-- begin --

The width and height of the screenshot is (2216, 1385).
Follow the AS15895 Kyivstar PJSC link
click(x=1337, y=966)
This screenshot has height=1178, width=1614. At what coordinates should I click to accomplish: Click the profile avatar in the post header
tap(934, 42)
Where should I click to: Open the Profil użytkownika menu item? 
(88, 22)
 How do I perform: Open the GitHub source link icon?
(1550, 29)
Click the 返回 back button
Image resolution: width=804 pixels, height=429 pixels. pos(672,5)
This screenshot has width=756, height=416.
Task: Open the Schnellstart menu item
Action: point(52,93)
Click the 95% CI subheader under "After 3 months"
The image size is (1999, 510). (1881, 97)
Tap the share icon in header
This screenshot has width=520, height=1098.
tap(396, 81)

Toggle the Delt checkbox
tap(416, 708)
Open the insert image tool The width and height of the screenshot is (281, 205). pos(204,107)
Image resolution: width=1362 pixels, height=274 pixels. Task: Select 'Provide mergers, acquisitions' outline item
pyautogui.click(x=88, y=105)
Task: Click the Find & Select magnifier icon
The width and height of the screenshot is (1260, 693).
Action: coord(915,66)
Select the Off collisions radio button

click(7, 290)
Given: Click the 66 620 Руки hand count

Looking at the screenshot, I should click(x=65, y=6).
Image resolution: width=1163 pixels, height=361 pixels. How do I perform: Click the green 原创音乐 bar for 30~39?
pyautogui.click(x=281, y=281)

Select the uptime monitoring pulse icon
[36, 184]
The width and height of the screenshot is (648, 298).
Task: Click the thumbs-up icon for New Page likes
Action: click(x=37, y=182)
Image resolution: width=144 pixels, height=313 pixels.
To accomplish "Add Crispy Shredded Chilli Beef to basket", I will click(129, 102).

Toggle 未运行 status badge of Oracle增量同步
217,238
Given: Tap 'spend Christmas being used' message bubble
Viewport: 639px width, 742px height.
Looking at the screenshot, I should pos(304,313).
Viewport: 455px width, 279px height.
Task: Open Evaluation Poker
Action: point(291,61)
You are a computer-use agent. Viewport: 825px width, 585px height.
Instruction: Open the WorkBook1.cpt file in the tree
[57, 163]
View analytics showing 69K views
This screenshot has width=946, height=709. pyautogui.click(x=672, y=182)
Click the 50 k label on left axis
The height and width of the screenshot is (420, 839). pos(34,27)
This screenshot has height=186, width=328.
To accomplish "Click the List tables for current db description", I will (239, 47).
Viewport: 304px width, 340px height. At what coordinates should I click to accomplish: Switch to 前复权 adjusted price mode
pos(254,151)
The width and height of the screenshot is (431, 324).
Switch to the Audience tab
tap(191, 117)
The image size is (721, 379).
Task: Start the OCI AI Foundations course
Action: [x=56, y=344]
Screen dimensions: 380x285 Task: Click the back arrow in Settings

-- end --

### [Your task]
Reproduce all of the rows above, substituting "How can I complete" for each occurrence of "How do I perform" and leaving everything else unchanged.

### [Answer to this exercise]
The width and height of the screenshot is (2216, 1385).
Follow the AS15895 Kyivstar PJSC link
click(x=1337, y=966)
This screenshot has height=1178, width=1614. At what coordinates should I click to accomplish: Click the profile avatar in the post header
tap(934, 42)
Where should I click to: Open the Profil użytkownika menu item? 
(88, 22)
 How can I complete: Open the GitHub source link icon?
(1550, 29)
Click the 返回 back button
Image resolution: width=804 pixels, height=429 pixels. pos(672,5)
This screenshot has width=756, height=416.
Task: Open the Schnellstart menu item
Action: point(52,93)
Click the 95% CI subheader under "After 3 months"
The image size is (1999, 510). (1881, 97)
Tap the share icon in header
This screenshot has width=520, height=1098.
tap(396, 81)

Toggle the Delt checkbox
tap(416, 708)
Open the insert image tool The width and height of the screenshot is (281, 205). pos(204,107)
Image resolution: width=1362 pixels, height=274 pixels. Task: Select 'Provide mergers, acquisitions' outline item
pyautogui.click(x=88, y=105)
Task: Click the Find & Select magnifier icon
The width and height of the screenshot is (1260, 693).
Action: coord(915,66)
Select the Off collisions radio button

click(7, 290)
Given: Click the 66 620 Руки hand count

Looking at the screenshot, I should click(x=65, y=6).
Image resolution: width=1163 pixels, height=361 pixels. How can I complete: Click the green 原创音乐 bar for 30~39?
pyautogui.click(x=281, y=281)

Select the uptime monitoring pulse icon
[36, 184]
The width and height of the screenshot is (648, 298).
Task: Click the thumbs-up icon for New Page likes
Action: click(x=37, y=182)
Image resolution: width=144 pixels, height=313 pixels.
To accomplish "Add Crispy Shredded Chilli Beef to basket", I will click(129, 102).

Toggle 未运行 status badge of Oracle增量同步
217,238
Given: Tap 'spend Christmas being used' message bubble
Viewport: 639px width, 742px height.
Looking at the screenshot, I should pos(304,313).
Viewport: 455px width, 279px height.
Task: Open Evaluation Poker
Action: point(291,61)
You are a computer-use agent. Viewport: 825px width, 585px height.
Instruction: Open the WorkBook1.cpt file in the tree
[57, 163]
View analytics showing 69K views
This screenshot has width=946, height=709. pyautogui.click(x=672, y=182)
Click the 50 k label on left axis
The height and width of the screenshot is (420, 839). pos(34,27)
This screenshot has height=186, width=328.
To accomplish "Click the List tables for current db description", I will (239, 47).
Viewport: 304px width, 340px height. At what coordinates should I click to accomplish: Switch to 前复权 adjusted price mode
pos(254,151)
The width and height of the screenshot is (431, 324).
Switch to the Audience tab
tap(191, 117)
The image size is (721, 379).
Task: Start the OCI AI Foundations course
Action: [x=56, y=344]
Screen dimensions: 380x285 Task: Click the back arrow in Settings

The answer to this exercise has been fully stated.